* Text segment *
• • • • • • •
While a rider to stop the U.S. Environmental Protection Agency from issuing federal standards on coal ash disposal and storage did not make it into the Transportation bill, McKinley is far from throwing in the towel.
In an E&E article about the Transportation bill (reposted on WNCA’s website), McKinley declared, “We’re not finished. I can say that. We’re not finished.”
While opponents of stronger protections on coal ash are not done trying to stop the EPA from issuing final rules, they also aren’t done telling blatant untruths….
Headwaters Recycling CEO Kirk Benson in a video interview with E&E Publishing makes a number of false claims. For example, he says that the McKinley provision is essentially the same as the EPA proposal.
What the language that’s in the conference committee does is it takes all of the learning that the EPA has created over the last two years, it creates a national standard that is protective of the environment and human health. And so it’s basically adopting what the EPA has learned and putting it into a permit program that will greatly improve the standards around the disposal of fly ash.
This is absolutely, 100%, false, false, false, as in NOT TRUE. While public interest groups have known this from the beginning, the Congressional Research Service recently came out with a report comparing EPA’s proposals (there are two) with the current bill language, the report concludes:
“If a state did choose to apply the permit program specifications (in the legislation) to CCR (coal combustion waste, or coal ash) landfills and surface impoundments, the provisions included under the Minimum Requirements and Revised Criteria in the legislation) would be significantly different from those identified by EPA as necessary to address the risks associated with improper CCR disposal.”
• • • • • • •
* Supplied material *
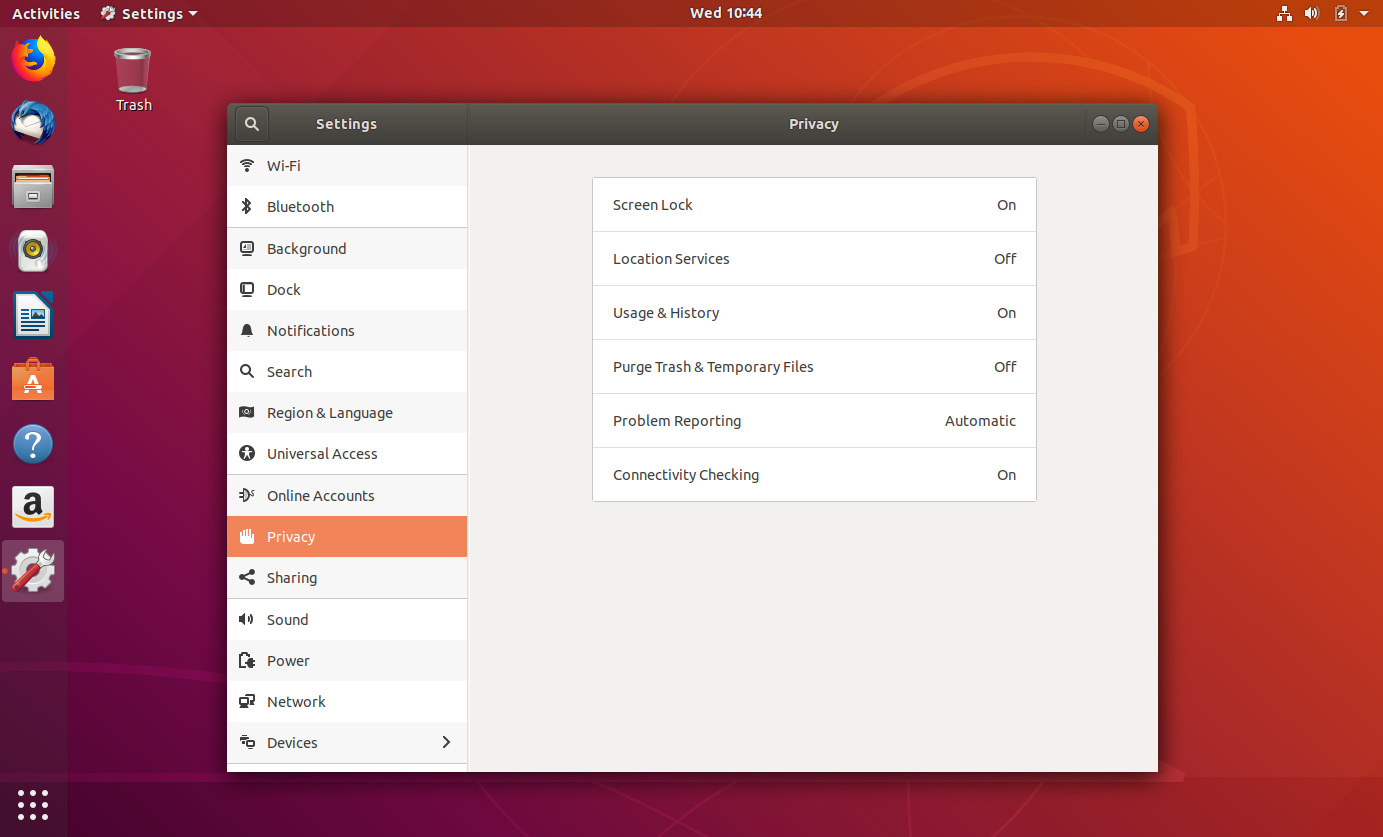Select the Wi-Fi section icon
This screenshot has width=1383, height=837.
[247, 165]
• • • • • • •
* The problem *
Can you copy the coal ash text between "While opponents of" and "telling blatant untruths….", inclusive?

* Task answer *
While opponents of stronger protections on coal ash are not done trying to stop the EPA from issuing final rules, they also aren’t done telling blatant untruths….